Problem requirements:
Answer these questions from the IVF text:
1. How long before the final visit did the narrator buy the octopus socks?
2. What name was given to the frozen blastocyst?
3. What did the narrator buy in the hope of starting to talk again in a new language?

Study text:

We went to see the Good Witch for the final time today. She needed to tell us we would never have our own children. Every meeting with the Good Witch is life changing. My wife wears her best socks for these occasions. Scans. Collections. Transfers. These are big sock days. Yesterday it was yellow ones with small blue anchors on them. They had a picture of a salty seadog, sporting an octopus beard and smoking a pipe. They say: “Fuck this Shit” in big green letters on both legs. My favourite pair of hers say: “Do I look like a team player?” It would make a great tattoo.
I bought her the octopus socks two weeks ago. On that day, the Good Witch returned our frozen blastocyst, Elsa, to our custody. I had decided not to give her the socks if the thaw had failed. “Sorry you can never have your own children; here’s some comedy nautical socks.” It may have struck the wrong note. I take this as evidence that I am making better choices than I did. This may be one of the very few positives from IVF. The only other positive is that I know for stone cold certain that my wife is a superhero. Mi Mujer Maravilla. That’s Spanish.
Talking—the pamphlets at the clinic tell you—is good for your mental health as an infertile man. It helps you move forward. Be a better person. I bought a ‘Spanish for Beginners’ CD. When the pain ebbs slightly, and I start talking again, I hope to do so in a new language. Roller Coaster is another word I see in the pamphlet. No. IVF is not a roller coaster. Roller coasters are fun. Up. Down. Left. Right. Wooaaaaahhhh. Aaaaarrrrgghhhhhh. Woooohoooooohooooo. Fun.
The Good Witch has legs to die for. Today she sports a short one-off boutique piece which smells expensive. Words like ‘lush’ and ‘moist’ spill out of her mouth, without irony. We and the Good Witch have trust. It wasn’t always so. We have walked through the fire with her. She opened the door for our consultation today with the words: “Fucking hell, you guys”, which I felt, summed things up quite nicely. My wife likes her a lot. Her Oprah-isms have worn thin on me. It’s nothing personal. I am just sick of everything.

Data listing:
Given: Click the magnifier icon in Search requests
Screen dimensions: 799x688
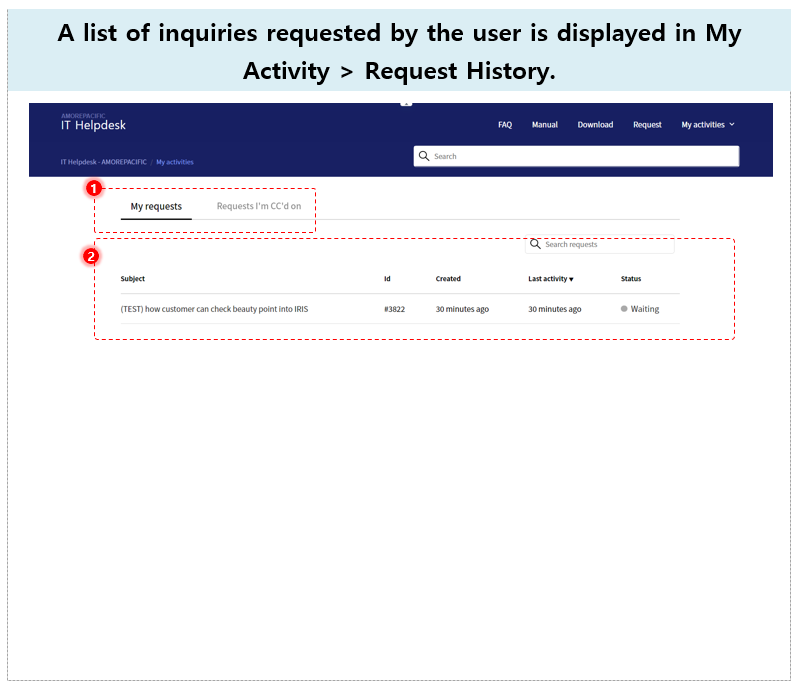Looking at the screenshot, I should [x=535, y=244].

---

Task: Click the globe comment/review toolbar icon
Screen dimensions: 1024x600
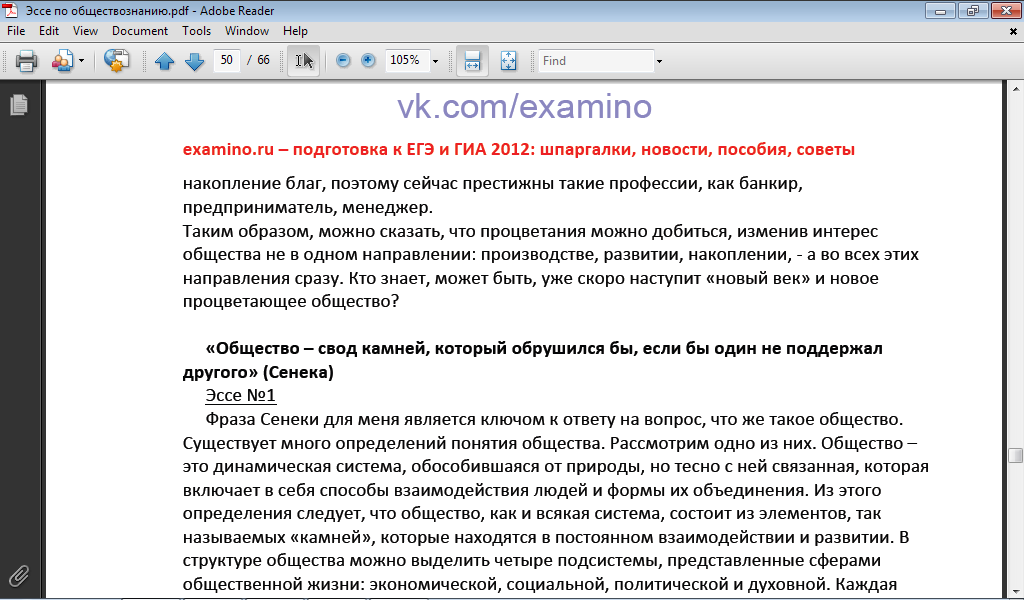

Result of this task:
1. Two weeks before.
2. Elsa.
3. A "Spanish for Beginners" CD.